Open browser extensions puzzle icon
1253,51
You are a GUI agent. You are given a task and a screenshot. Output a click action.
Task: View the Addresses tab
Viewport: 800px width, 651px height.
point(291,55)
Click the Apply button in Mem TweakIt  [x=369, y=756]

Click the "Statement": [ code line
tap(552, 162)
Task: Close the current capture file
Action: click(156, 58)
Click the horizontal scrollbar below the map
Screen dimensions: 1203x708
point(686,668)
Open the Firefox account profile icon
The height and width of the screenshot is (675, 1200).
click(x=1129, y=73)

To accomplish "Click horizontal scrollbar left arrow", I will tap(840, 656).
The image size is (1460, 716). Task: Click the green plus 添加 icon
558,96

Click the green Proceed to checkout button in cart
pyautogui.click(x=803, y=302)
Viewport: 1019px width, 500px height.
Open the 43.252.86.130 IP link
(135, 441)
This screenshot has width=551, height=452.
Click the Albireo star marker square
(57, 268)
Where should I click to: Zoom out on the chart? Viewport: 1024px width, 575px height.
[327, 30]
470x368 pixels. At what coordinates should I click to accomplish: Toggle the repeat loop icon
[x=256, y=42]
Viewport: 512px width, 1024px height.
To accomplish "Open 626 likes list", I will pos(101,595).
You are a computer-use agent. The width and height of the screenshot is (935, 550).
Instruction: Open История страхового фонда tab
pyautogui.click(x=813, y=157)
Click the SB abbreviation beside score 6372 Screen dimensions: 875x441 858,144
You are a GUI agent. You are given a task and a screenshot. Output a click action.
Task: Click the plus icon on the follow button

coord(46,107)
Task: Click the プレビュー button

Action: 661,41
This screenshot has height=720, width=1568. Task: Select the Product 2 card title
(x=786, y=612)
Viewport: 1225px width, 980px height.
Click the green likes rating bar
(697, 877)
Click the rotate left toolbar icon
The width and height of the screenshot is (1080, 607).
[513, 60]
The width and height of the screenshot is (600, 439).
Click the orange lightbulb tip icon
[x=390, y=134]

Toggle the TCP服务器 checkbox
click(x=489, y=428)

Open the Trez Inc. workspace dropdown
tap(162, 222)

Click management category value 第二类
____________________
▶ **Task instructions**:
There is a line with "You are a computer-use" and a line with "The width and height of the screenshot is (600, 439)." above. Copy exactly those two lines and all lines between them, with nothing else.

▶ **Your solution**:
You are a computer-use agent. The width and height of the screenshot is (935, 550).
Instruction: Open История страхового фонда tab
pyautogui.click(x=813, y=157)
Click the SB abbreviation beside score 6372 Screen dimensions: 875x441 858,144
You are a GUI agent. You are given a task and a screenshot. Output a click action.
Task: Click the plus icon on the follow button

coord(46,107)
Task: Click the プレビュー button

Action: 661,41
This screenshot has height=720, width=1568. Task: Select the Product 2 card title
(x=786, y=612)
Viewport: 1225px width, 980px height.
Click the green likes rating bar
(697, 877)
Click the rotate left toolbar icon
The width and height of the screenshot is (1080, 607).
[513, 60]
The width and height of the screenshot is (600, 439).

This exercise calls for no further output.